SET EXERCISE:
Extract every line from the rows below that contains the string "badge", copying each line in full.

— start DATASET ROWS —

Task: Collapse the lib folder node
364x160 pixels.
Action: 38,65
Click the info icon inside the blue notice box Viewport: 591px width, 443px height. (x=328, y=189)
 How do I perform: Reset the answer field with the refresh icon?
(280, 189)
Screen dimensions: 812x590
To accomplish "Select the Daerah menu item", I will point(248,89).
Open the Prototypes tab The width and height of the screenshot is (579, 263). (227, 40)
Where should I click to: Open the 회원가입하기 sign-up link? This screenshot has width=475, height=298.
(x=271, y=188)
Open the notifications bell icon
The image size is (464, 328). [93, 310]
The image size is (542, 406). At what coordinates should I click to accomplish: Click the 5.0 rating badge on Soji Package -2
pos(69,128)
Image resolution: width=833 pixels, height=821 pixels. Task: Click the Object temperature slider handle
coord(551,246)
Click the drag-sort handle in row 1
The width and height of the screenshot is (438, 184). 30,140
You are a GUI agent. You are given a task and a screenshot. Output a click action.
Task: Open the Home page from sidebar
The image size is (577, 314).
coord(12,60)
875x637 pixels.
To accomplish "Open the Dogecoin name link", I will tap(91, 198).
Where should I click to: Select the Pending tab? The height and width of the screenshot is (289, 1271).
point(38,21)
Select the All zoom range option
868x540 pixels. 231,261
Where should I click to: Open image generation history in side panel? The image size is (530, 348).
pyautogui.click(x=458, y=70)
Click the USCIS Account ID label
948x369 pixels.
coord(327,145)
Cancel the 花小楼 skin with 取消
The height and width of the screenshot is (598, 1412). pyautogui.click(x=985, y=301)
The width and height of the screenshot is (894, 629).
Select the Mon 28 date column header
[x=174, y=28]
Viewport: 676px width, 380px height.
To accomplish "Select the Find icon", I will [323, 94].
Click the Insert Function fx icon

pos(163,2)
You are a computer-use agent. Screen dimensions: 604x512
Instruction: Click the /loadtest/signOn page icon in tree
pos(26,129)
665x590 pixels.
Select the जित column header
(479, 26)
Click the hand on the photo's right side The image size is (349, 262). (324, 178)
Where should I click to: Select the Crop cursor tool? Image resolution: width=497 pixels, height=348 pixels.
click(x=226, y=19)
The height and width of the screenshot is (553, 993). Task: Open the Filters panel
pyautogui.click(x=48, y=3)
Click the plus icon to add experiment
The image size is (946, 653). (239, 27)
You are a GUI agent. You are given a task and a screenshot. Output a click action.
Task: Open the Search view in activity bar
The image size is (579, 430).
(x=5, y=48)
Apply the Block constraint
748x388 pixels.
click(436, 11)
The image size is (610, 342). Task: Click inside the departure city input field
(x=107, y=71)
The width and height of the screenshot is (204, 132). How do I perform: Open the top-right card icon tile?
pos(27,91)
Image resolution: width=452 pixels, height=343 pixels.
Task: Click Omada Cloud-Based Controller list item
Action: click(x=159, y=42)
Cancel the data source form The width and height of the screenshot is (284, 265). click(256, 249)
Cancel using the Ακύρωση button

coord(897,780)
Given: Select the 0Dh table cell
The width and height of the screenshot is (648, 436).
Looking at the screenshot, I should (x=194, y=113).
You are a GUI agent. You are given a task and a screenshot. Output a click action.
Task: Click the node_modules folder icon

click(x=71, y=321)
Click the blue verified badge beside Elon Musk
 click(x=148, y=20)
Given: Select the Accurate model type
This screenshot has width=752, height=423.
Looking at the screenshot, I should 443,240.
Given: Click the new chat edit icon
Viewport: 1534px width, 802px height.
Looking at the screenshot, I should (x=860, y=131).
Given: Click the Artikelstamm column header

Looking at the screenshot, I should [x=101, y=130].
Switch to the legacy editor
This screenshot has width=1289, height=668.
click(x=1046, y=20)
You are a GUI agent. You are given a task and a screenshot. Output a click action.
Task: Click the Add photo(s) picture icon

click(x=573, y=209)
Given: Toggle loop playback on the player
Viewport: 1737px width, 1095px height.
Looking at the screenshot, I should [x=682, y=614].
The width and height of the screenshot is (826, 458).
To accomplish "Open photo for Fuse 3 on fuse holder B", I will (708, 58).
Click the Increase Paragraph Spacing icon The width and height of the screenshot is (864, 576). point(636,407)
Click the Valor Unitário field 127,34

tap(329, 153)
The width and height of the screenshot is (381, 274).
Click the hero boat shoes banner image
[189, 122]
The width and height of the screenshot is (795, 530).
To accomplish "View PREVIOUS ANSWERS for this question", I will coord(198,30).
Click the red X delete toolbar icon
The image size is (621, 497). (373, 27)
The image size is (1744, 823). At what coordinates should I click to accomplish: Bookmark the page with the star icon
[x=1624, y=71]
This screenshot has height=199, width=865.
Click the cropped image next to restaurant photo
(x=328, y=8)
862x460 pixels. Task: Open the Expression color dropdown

— end DATASET ROWS —

TASK SOLUTION:
The image size is (542, 406). At what coordinates should I click to accomplish: Click the 5.0 rating badge on Soji Package -2
Click the blue verified badge beside Elon Musk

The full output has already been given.